__MATERIAL FOR THE TASK__.

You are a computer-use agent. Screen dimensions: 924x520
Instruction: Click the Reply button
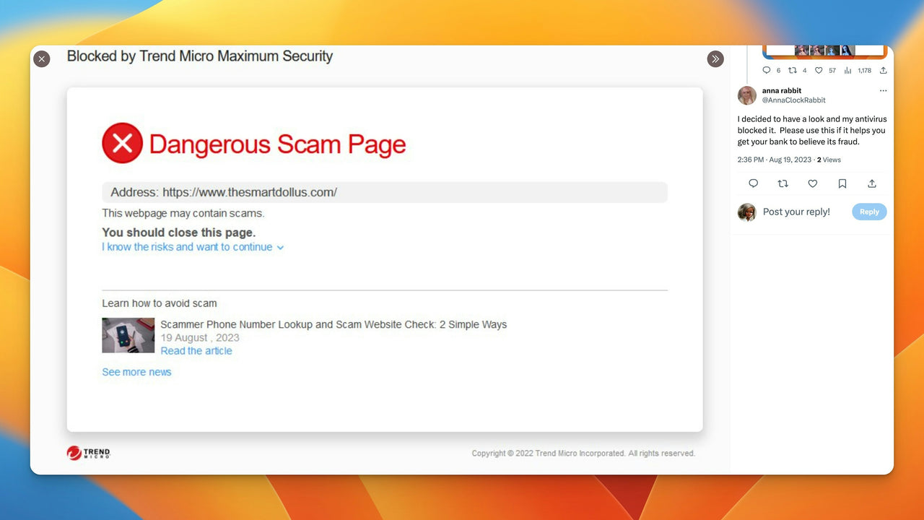coord(869,212)
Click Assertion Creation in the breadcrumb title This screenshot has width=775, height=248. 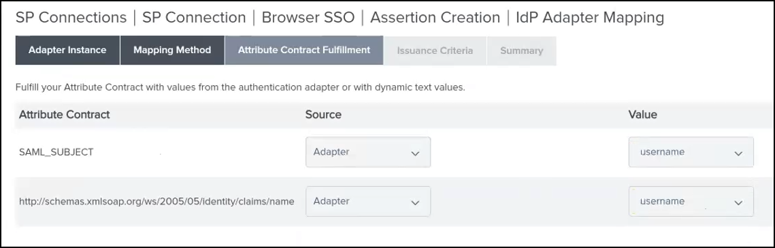point(435,17)
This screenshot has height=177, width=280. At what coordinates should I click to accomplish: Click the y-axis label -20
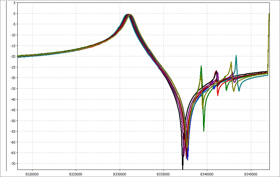click(x=12, y=56)
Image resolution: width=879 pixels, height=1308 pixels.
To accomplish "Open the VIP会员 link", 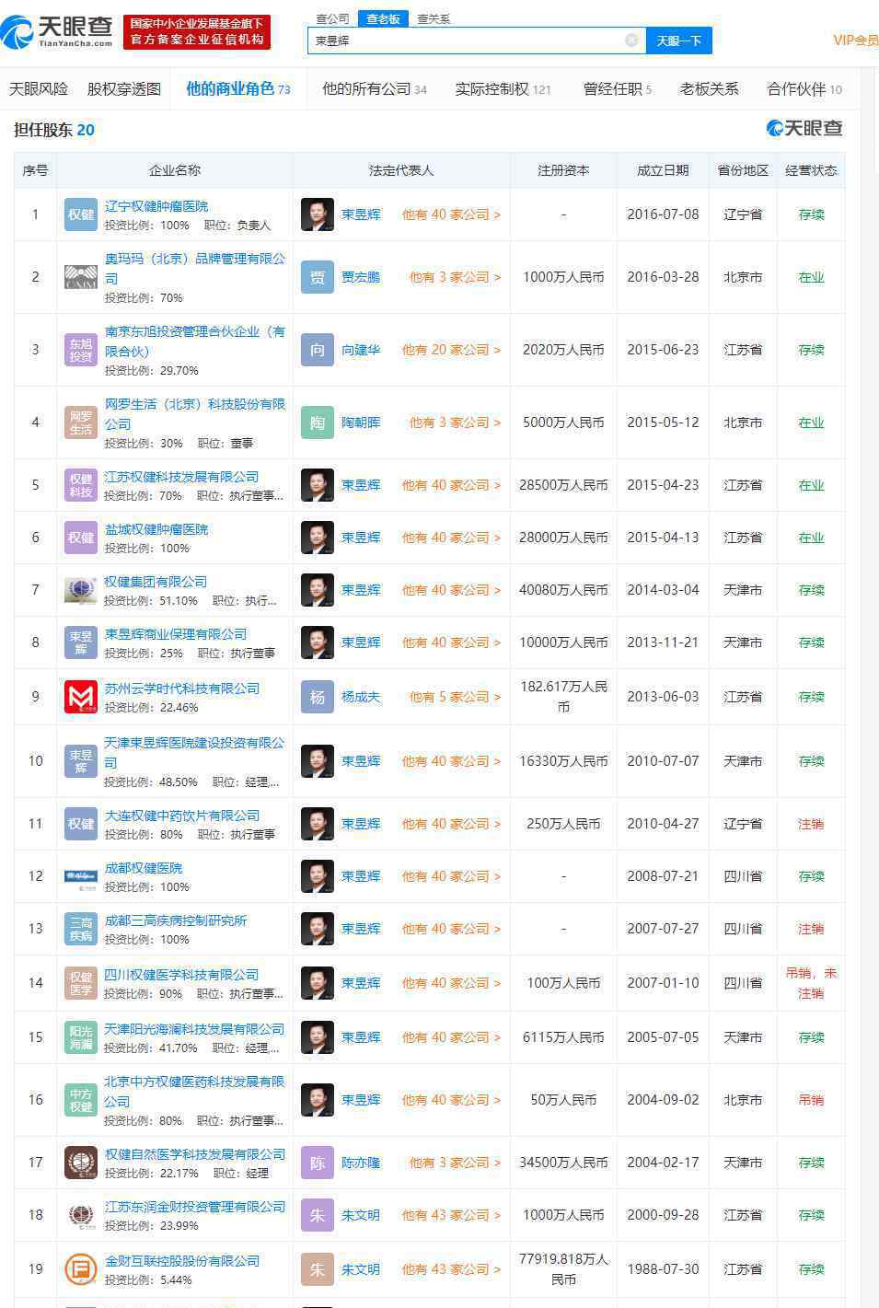I will coord(855,40).
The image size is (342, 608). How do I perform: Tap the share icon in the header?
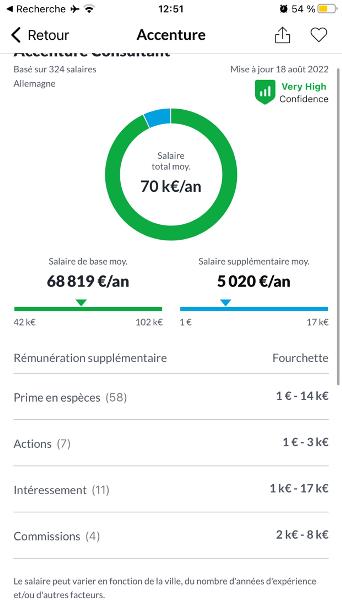pos(282,35)
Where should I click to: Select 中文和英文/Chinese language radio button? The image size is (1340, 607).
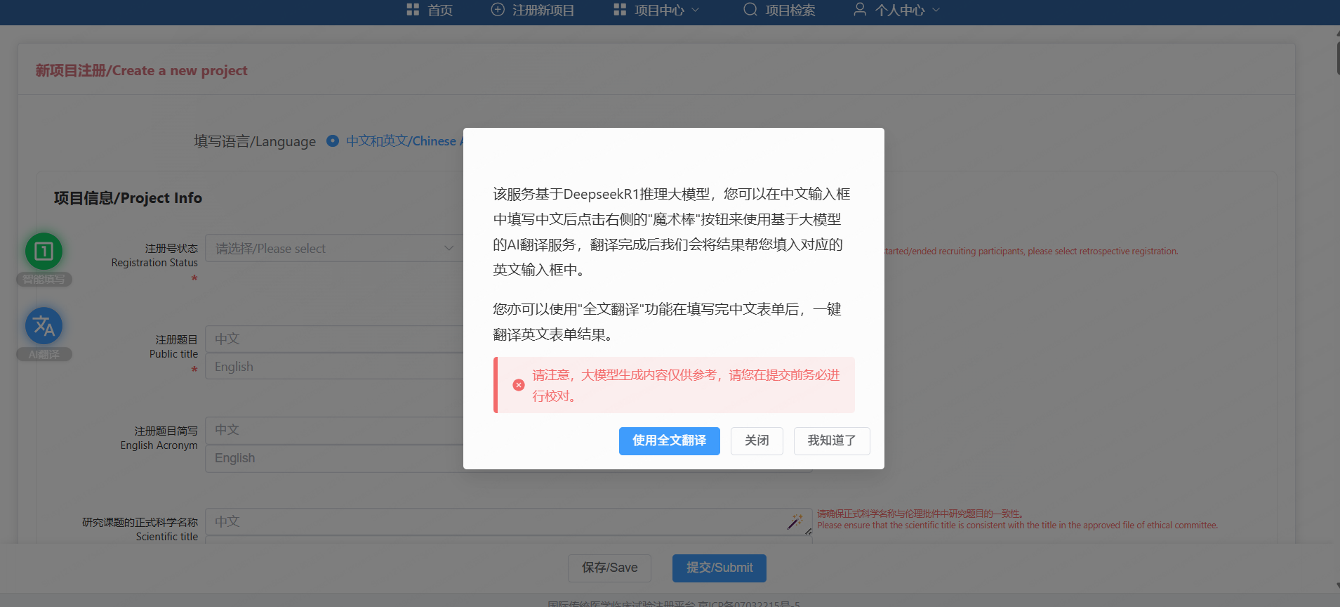click(x=333, y=141)
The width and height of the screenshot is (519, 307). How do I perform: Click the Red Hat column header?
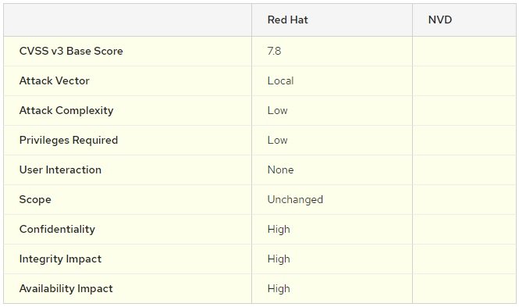[x=287, y=20]
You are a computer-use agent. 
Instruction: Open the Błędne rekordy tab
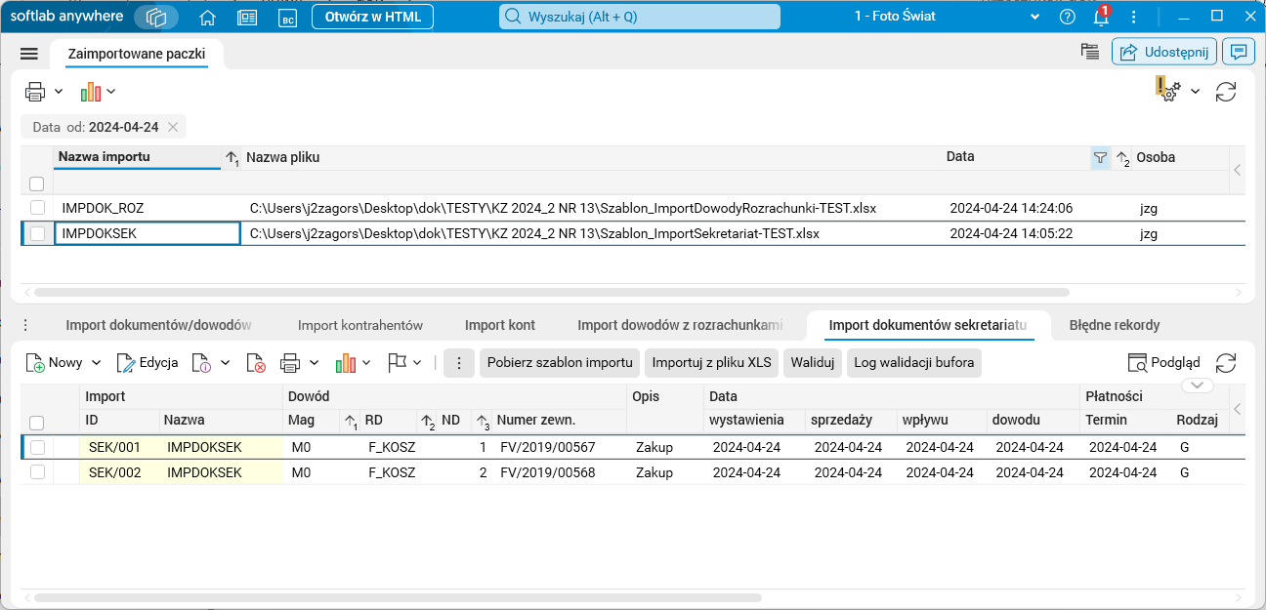[1114, 325]
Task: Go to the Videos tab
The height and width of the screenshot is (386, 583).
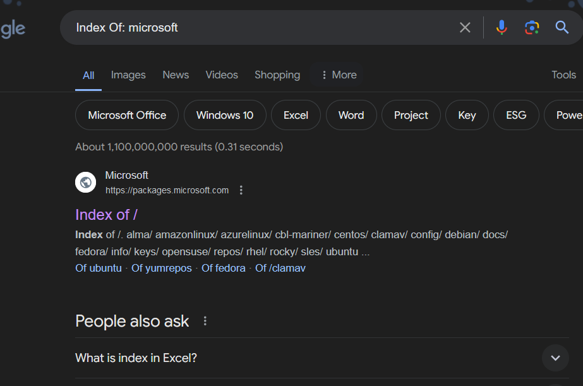Action: [222, 75]
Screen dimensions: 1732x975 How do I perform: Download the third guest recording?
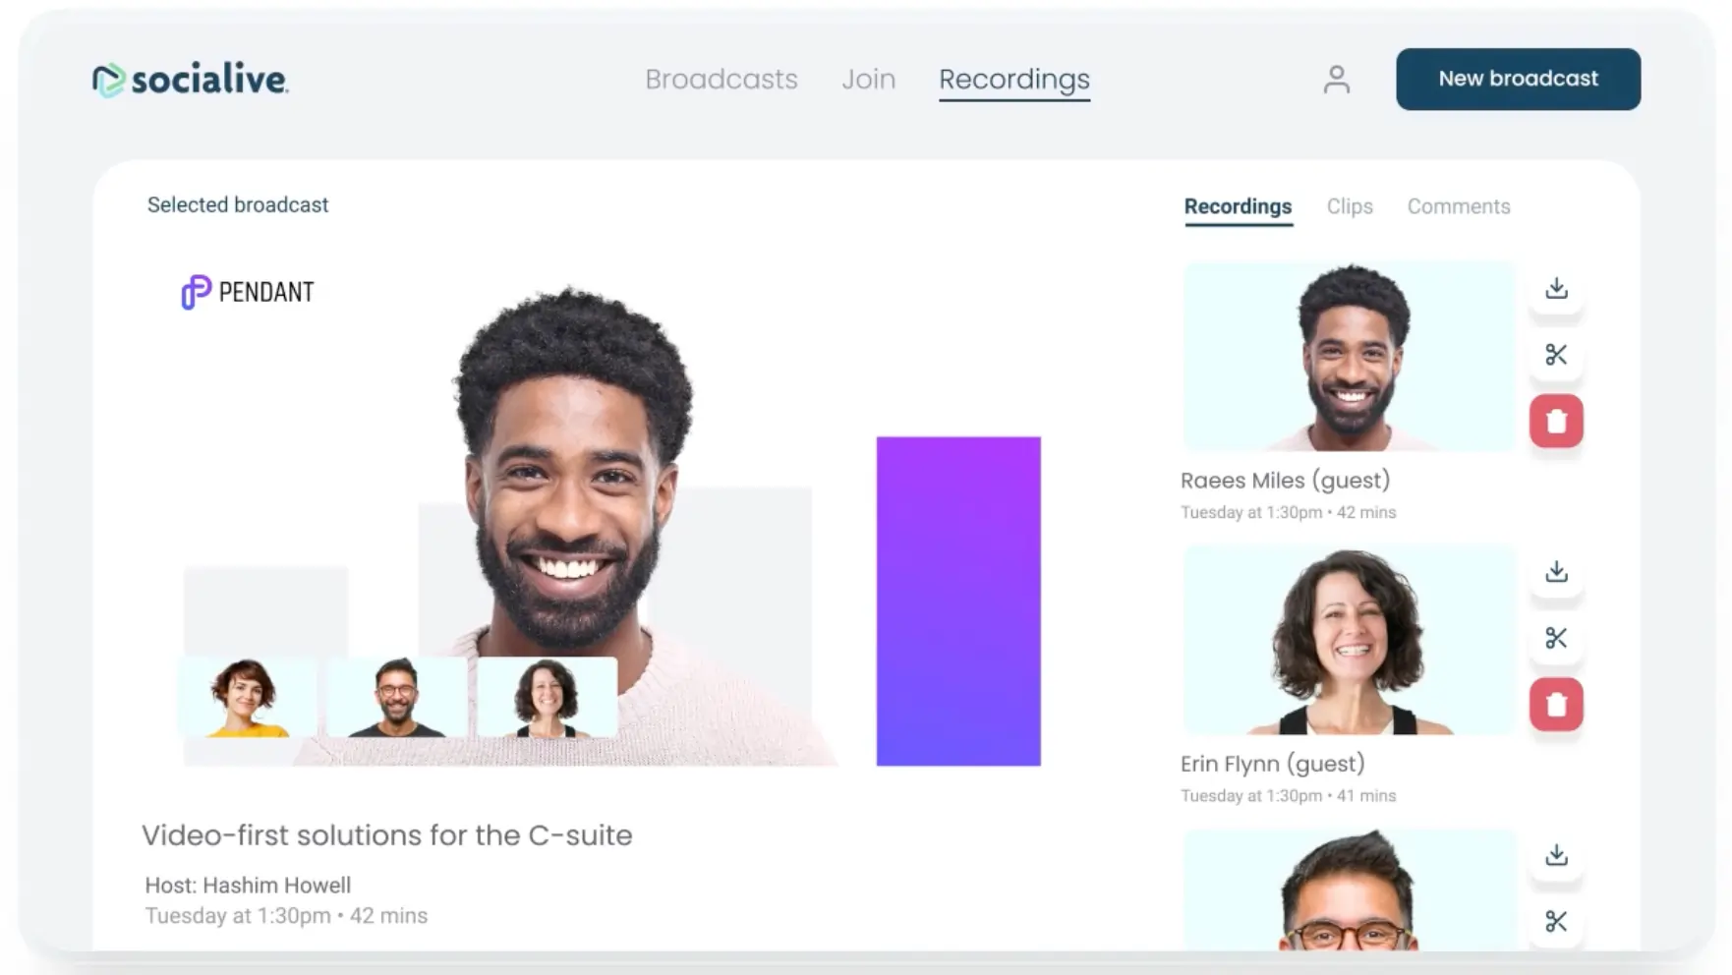point(1556,855)
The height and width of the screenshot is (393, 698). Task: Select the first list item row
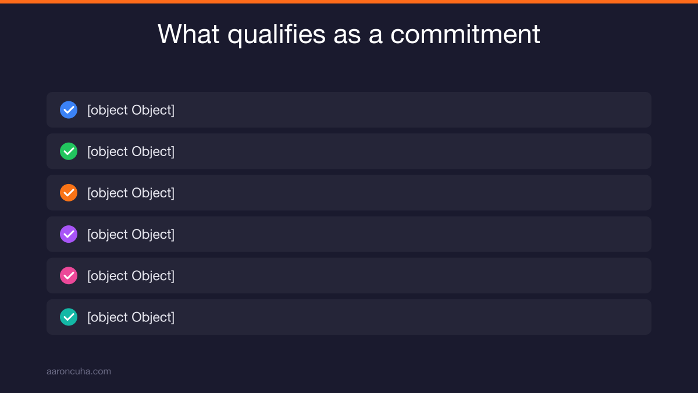tap(349, 109)
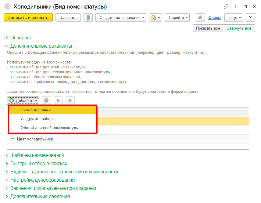Viewport: 261px width, 203px height.
Task: Open the Еще dropdown menu
Action: [x=233, y=18]
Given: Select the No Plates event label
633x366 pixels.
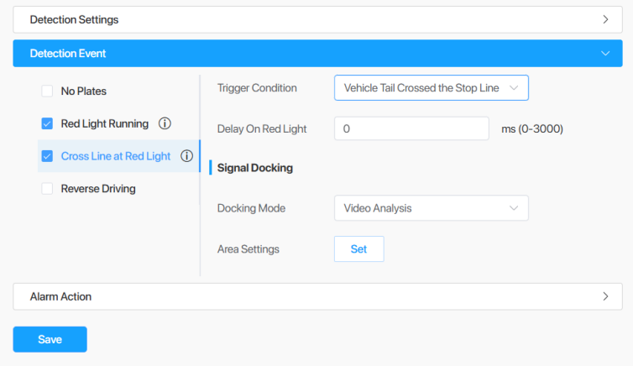Looking at the screenshot, I should [x=84, y=92].
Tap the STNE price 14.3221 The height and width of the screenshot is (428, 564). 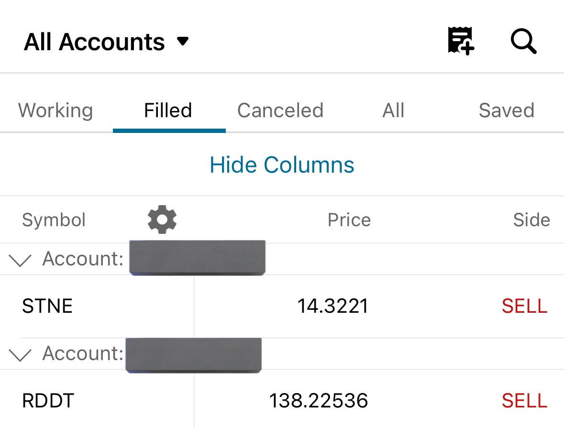[333, 306]

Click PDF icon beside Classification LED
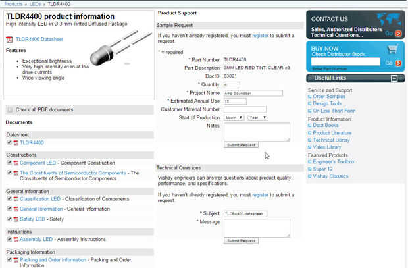click(16, 199)
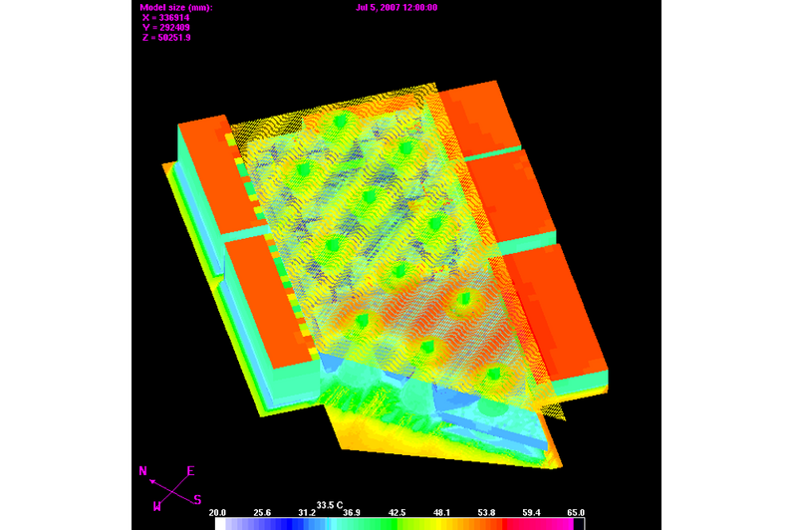Click the E direction on the compass
The height and width of the screenshot is (530, 794).
pyautogui.click(x=190, y=471)
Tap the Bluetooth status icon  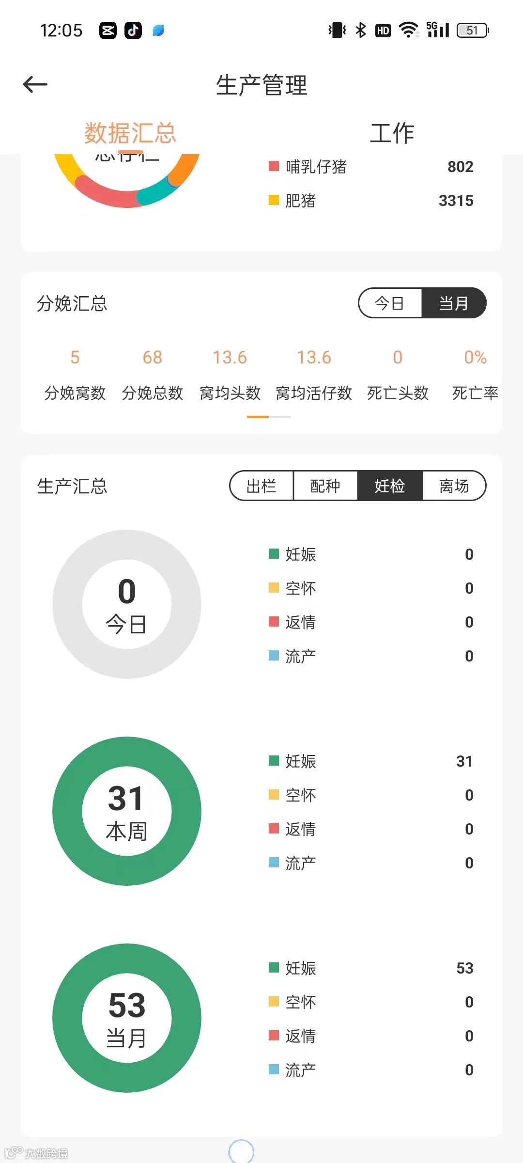click(x=361, y=30)
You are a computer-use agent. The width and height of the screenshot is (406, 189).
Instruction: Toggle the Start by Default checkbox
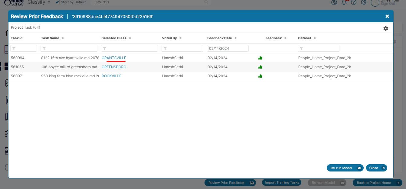(x=57, y=2)
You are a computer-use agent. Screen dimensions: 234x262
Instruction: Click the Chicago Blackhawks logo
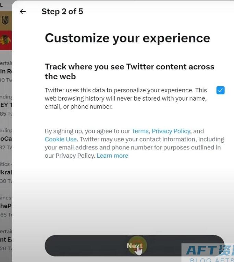coord(5,40)
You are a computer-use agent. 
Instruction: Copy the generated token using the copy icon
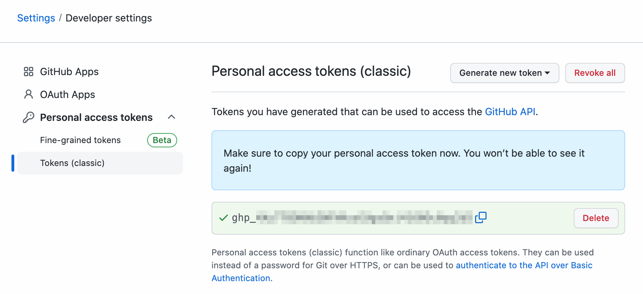481,217
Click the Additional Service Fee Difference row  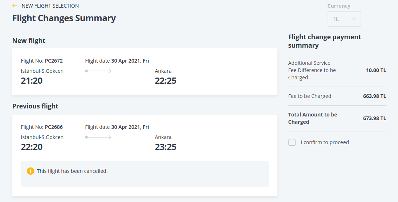coord(337,70)
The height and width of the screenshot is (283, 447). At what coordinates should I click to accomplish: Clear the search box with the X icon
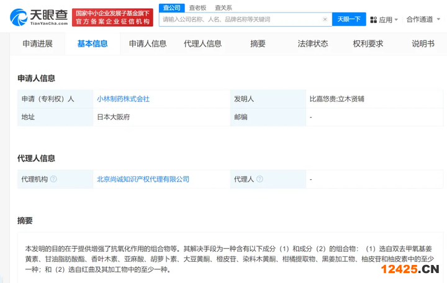tap(325, 19)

__TRY IT__.
Check each line of the material for the word "agent". Copy the ones that have it.

__SOLUTION TO THIS PROBLEM__.
You are a computer-use agent. Screen dimensions: 924x520
You are a computer-use agent. 
You are a computer-use agent. The width and height of the screenshot is (406, 189).
You are a computer-use agent. Screen dimensions: 234x262
You are a computer-use agent. 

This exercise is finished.